Hoje, mais de 55% da população percebe que não houve tentativa de golpe em 8 de janeiro, mesmo porque não havia armas, tanques e o governo no poder era Lula, que sabia do risco, mas não fez nada porque torcia pelo pior. O ministro da Justiça (?), Flávio Dino, foi omisso assim como o CSI, do general Gonçalves Dias.

A proposta redefine a forma de calcular penas, a chamada dosimetria, facilita a progressão de regime e amplia possibilidades de remição de pena. Para a derrubada do veto, é necessária a maioria absoluta de votos de deputados e senadores, ou seja, ao menos 257 votos na Câmara e 41 votos no Senado.

Entre os pontos do projeto de lei, quando há mais de um crime cometido no mesmo contexto, prevalece a punição mais grave, sem que ocorra a soma das condenações. Também é estabelecido como padrão para progressão de regime o cumprimento de um sexto da pena, percentual inferior ao atualmente aplicado em crimes com violência ou grave ameaça.

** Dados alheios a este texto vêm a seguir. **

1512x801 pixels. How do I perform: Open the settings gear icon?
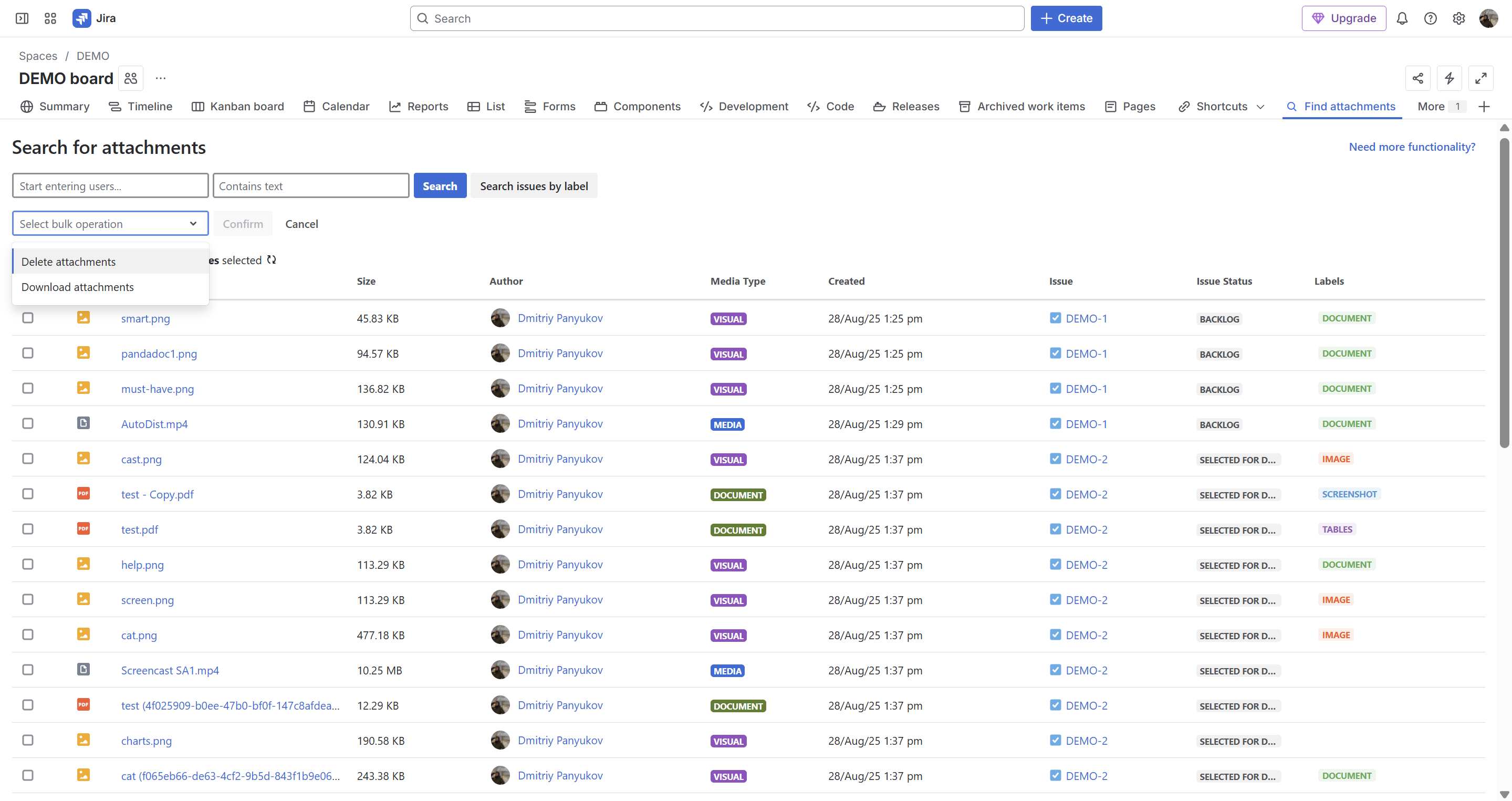tap(1458, 18)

As mudanças incluem penas mais brandas para crimes cometidos em situações coletivas, quando o réu não exerceu papel de liderança ou financiamento, e a ampliação do uso de atividades de trabalho para abatimento do tempo de prisão.

A versão final do PL da dosimetria conta com uma emenda de redação do senador Sérgio Moro (União-PR) que especifica a redução das penas de quem cometeu crimes contra o Estado democrático de direito, ainda que com uso de violência ou grave ameaça.

Pessoas condenadas nesse âmbito podem progredir de regime ao cumprir um sexto da pena. Já para outros tipos de delitos empregando violência ou grave ameaça, a progressão se dá com ao menos vinte e cinco por cento da pena para réus primários e trinta por cento para reincidentes.

O texto aprovado pode encurtar, por exemplo, o tempo do ex-presidente Jair Bolsonaro (PL) na prisão em regime fechado. O projeto pode reduzir as penas de Bolsonaro de 27 anos e três meses de prisão para 20 anos e o tempo em regime fechado cairia de seis anos e dez meses para dois anos e quatro meses; a partir disso, ele poderia progredir para um regime menos restrito. Também deve beneficiar todos os condenados com Bolsonaro pela tentativa de golpe de Estado.